**Your goal:**
Look through the data below for the line with "Screen dimensions: 738x754" and the line with "Task: Tap caption's", then output those two and all lines in between, exactly as written.

**The input:**

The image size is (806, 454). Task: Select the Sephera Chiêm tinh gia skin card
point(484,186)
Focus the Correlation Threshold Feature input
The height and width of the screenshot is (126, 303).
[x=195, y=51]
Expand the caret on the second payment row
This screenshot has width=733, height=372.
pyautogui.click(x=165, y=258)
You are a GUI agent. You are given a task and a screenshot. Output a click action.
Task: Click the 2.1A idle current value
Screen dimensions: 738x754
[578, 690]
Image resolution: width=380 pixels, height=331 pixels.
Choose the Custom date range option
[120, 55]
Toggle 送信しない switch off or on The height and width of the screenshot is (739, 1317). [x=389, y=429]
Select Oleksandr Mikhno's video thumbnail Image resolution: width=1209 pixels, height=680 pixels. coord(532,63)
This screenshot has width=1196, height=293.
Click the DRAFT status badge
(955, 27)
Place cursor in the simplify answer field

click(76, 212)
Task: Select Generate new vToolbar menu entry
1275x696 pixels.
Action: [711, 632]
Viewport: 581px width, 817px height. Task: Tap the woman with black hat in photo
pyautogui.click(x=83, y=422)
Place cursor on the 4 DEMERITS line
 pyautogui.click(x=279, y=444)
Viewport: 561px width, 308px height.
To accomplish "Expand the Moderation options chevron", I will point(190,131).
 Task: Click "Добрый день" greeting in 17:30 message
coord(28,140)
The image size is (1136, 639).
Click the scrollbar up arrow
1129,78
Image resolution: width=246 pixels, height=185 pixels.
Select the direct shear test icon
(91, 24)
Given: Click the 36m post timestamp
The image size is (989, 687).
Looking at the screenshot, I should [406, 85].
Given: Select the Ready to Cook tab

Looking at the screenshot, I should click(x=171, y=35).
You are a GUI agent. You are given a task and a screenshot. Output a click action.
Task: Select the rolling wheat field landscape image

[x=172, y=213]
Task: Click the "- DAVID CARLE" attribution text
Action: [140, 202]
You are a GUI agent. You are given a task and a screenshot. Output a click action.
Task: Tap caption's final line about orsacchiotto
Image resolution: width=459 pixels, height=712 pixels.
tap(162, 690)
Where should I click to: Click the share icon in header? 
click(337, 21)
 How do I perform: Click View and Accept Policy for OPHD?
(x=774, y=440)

**Expected output:**
Screen dimensions: 738x754
[578, 690]
Image resolution: width=380 pixels, height=331 pixels.
Choose the Custom date range option
[120, 55]
Toggle 送信しない switch off or on The height and width of the screenshot is (739, 1317). [x=389, y=429]
Select Oleksandr Mikhno's video thumbnail Image resolution: width=1209 pixels, height=680 pixels. coord(532,63)
This screenshot has width=1196, height=293.
Click the DRAFT status badge
(955, 27)
Place cursor in the simplify answer field

click(76, 212)
Task: Select Generate new vToolbar menu entry
1275x696 pixels.
Action: [711, 632]
Viewport: 581px width, 817px height. Task: Tap the woman with black hat in photo
pyautogui.click(x=83, y=422)
Place cursor on the 4 DEMERITS line
 pyautogui.click(x=279, y=444)
Viewport: 561px width, 308px height.
To accomplish "Expand the Moderation options chevron", I will point(190,131).
 Task: Click "Добрый день" greeting in 17:30 message
coord(28,140)
The image size is (1136, 639).
Click the scrollbar up arrow
1129,78
Image resolution: width=246 pixels, height=185 pixels.
Select the direct shear test icon
(91, 24)
Given: Click the 36m post timestamp
The image size is (989, 687).
Looking at the screenshot, I should [406, 85].
Given: Select the Ready to Cook tab

Looking at the screenshot, I should click(x=171, y=35).
You are a GUI agent. You are given a task and a screenshot. Output a click action.
Task: Select the rolling wheat field landscape image

[x=172, y=213]
Task: Click the "- DAVID CARLE" attribution text
Action: [140, 202]
You are a GUI agent. You are given a task and a screenshot. Output a click action.
Task: Tap caption's final line about orsacchiotto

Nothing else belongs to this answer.